Following a dispute over water rights, the Claims Resolution Act of 2010 authorized the White Mountain Apache Tribe to construct a rural water system in Arizona. The project includes a dam, reservoir, treatment plant, and pipelines to deliver the water. Completion of the system may require additional construction and costs. S. 140 clarifies for the Interior Department that the WMAT Settlement Fund, also authorized under the 2010 act, may be used to cover these costs, subject to the project’s authorization level.

Additionally, the bill restores the exempt status of Indian tribes and tribe-run enterprises under the definition of “employer” in the National Labor Relations Act. The NLRA, which applies to most private-sector employers, is intended to prevent employer-employee disagreements that disrupt the flow of commerce and to guard against unfair labor practices. It gives workers the right to organize and collectively bargain and to decline participation in labor organizations. The NLRA also sets a dispute resolution process for employees and employers.

Certain entities are exempt from NLRA’s definition of “employer”: the United States government; corporations the federal government owns in whole; Federal Reserve Banks; state and local governments; anyone covered under the Railway Labor Act; and labor organizations and their officers. Until 2004, Indian tribes and tribe-owned enterprises on Indian lands were exempt from the NLRA. That year, however, the National Labor Relations Board ruled that Indian tribe employers would be subject for the first time to the NLRA, overturning more than 70 years of legal precedent. S. 140 would reverse this decision and add Indian tribes and tribe-run enterprises on Indian lands as exempt entities. The bill would treat tribal government employers and federal, state, and local government employers consistently under the NLRA.

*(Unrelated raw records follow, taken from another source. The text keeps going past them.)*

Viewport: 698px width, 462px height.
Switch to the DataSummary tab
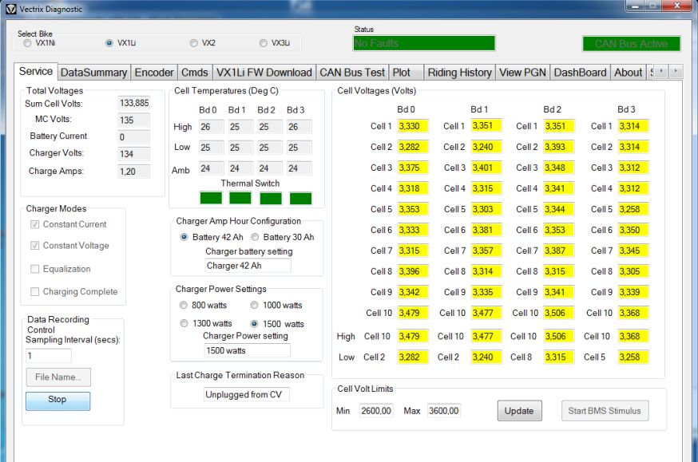[x=93, y=73]
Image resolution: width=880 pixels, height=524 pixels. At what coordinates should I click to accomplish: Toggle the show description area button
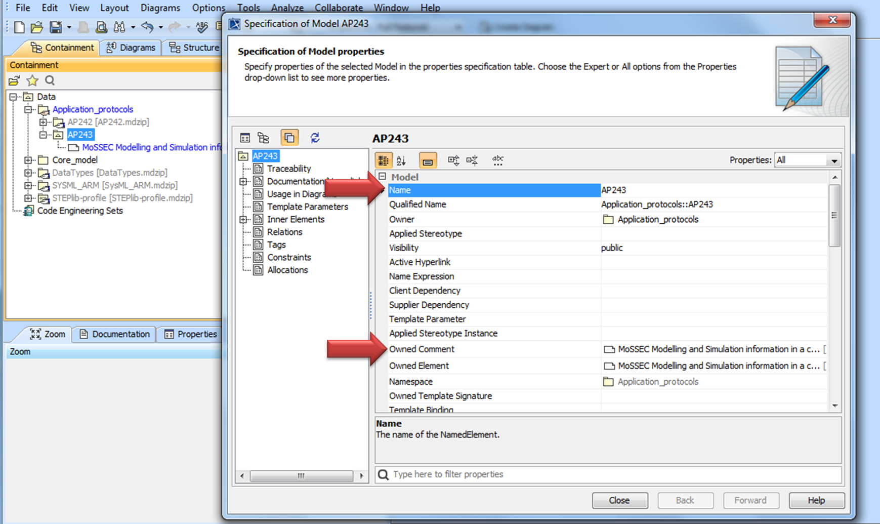coord(428,160)
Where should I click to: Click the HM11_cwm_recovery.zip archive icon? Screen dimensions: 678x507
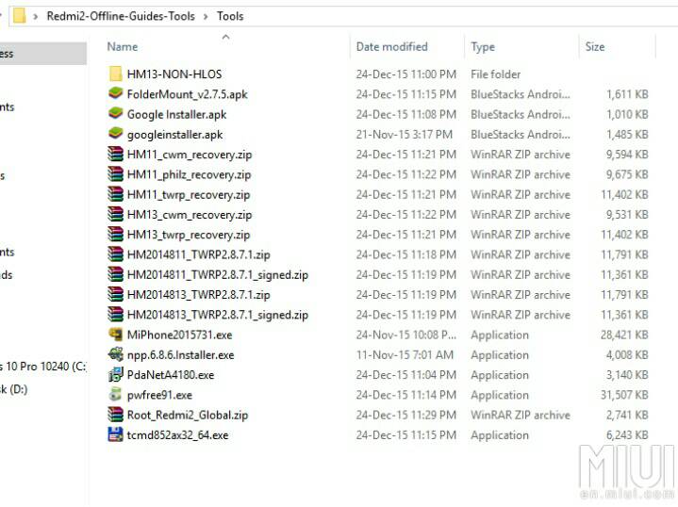tap(115, 155)
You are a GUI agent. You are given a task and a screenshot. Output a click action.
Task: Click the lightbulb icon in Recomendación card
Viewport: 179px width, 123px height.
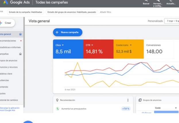57,100
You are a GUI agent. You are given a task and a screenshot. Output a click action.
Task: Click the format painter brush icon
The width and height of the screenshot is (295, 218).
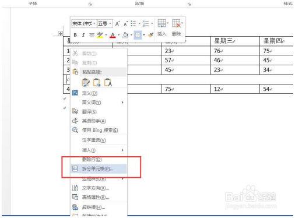point(150,35)
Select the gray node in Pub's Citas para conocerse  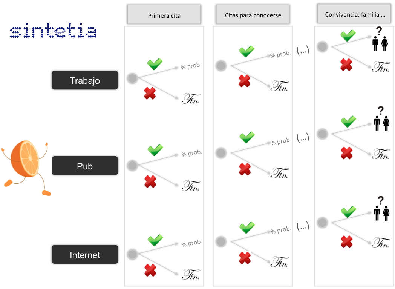(221, 153)
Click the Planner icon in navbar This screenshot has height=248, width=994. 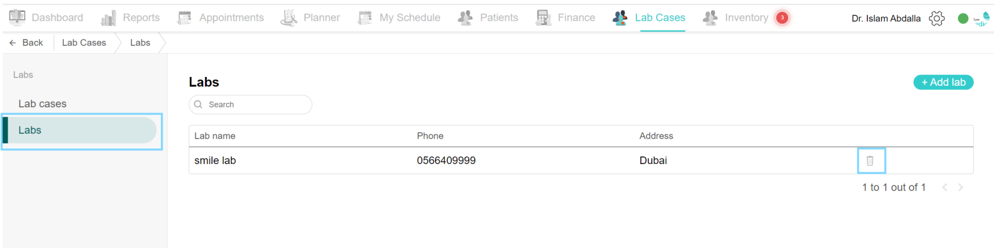pos(289,18)
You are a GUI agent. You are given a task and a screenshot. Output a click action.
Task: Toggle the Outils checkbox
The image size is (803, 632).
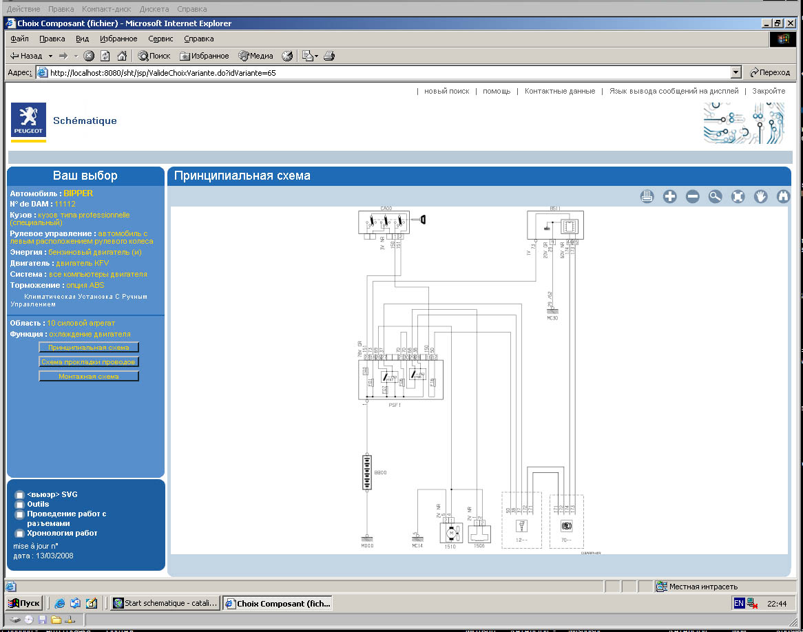19,505
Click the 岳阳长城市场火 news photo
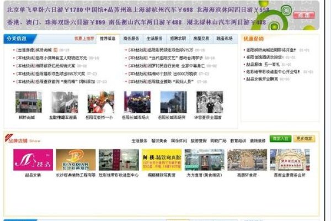Image resolution: width=331 pixels, height=221 pixels. point(137,102)
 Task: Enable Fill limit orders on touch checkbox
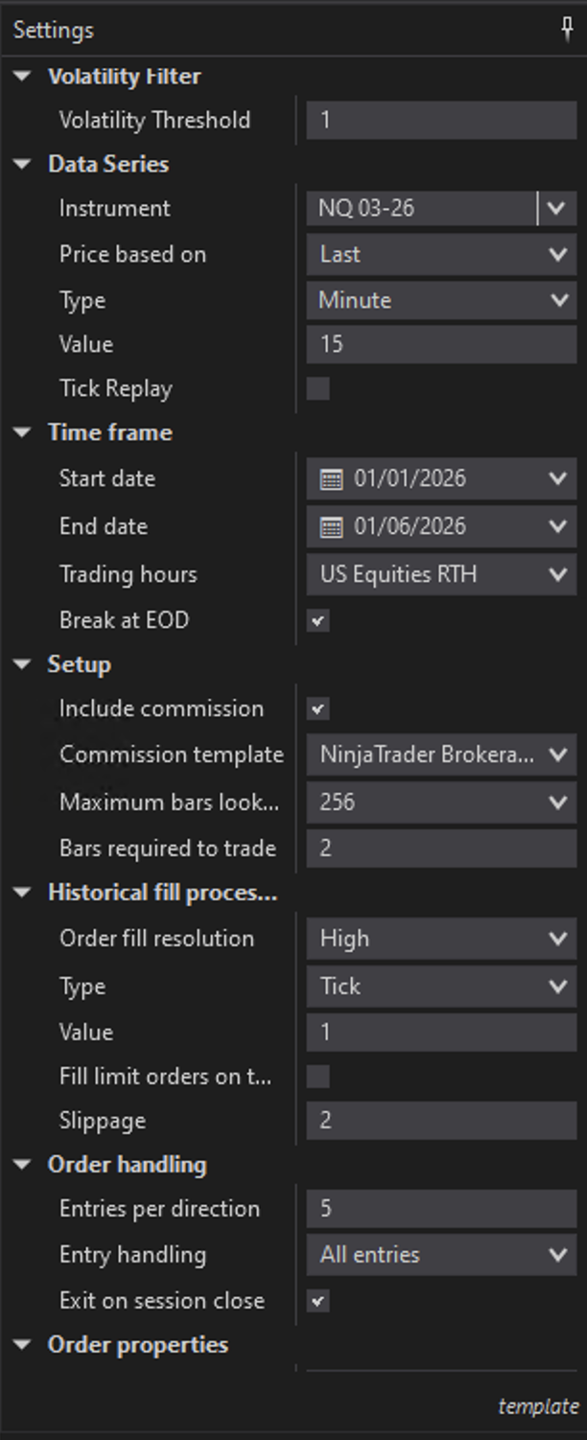click(317, 1077)
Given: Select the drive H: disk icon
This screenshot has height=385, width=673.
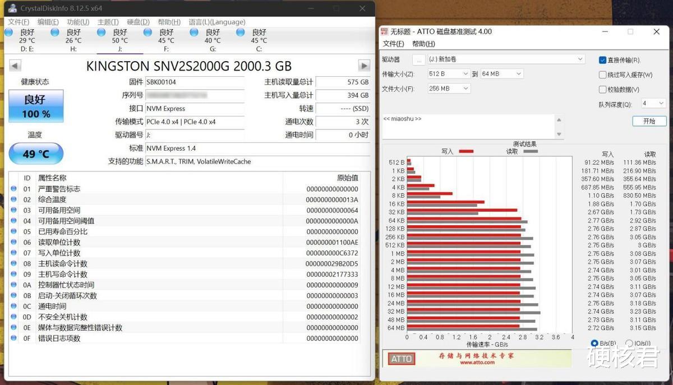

Section 1 – Use of funds in WMAT settlement fund for WMAT rural water system

Authorizes the secretary of the interior to use all or a portion of the $78 million White Mountain Apache Tribe Settlement Fund for the completion, operation, and maintenance of the WMAT rural water system. This would resolve a question arising from the 2010 Claims Resolution Act about whether these funds could be used for this purpose.

Section 2 – Expansion of Pueblo of Santa Clara land eligible for 99-year lease

Amends the Indian Long-Term Leasing Act to allow the Pueblos of Santa Clara and Ohkay Owingeh to lease their tribal trust and restricted fee lands for up to 99 years, subject to the approval of the secretary of the interior. Currently the authority extends to these tribes’ trust lands only. Tribal trust lands are owned by the federal government, and Native Americans have certain use and enjoyment rights. Restricted fee lands are owned by the individual Native American or tribe, but with restrictions against sale or encumbrance.

Section 3 – Definition of employer

Amends section 2 of the NLRA to add federally recognized Indian tribes, tribal governments, and Indian-owned enterprises and institutions on Indian lands to the list of entities exempt from the definition of “employer” under the act.


The administration has not taken a position on the bill at this time.


CBO has not produced a cost estimate for S. 140, as amended by the House. It has scored pieces of legislation that are identical or very similar to section 1, section 2, and section 3 of S. 140. For each, CBO estimated the legislation would not affect direct spending or revenues.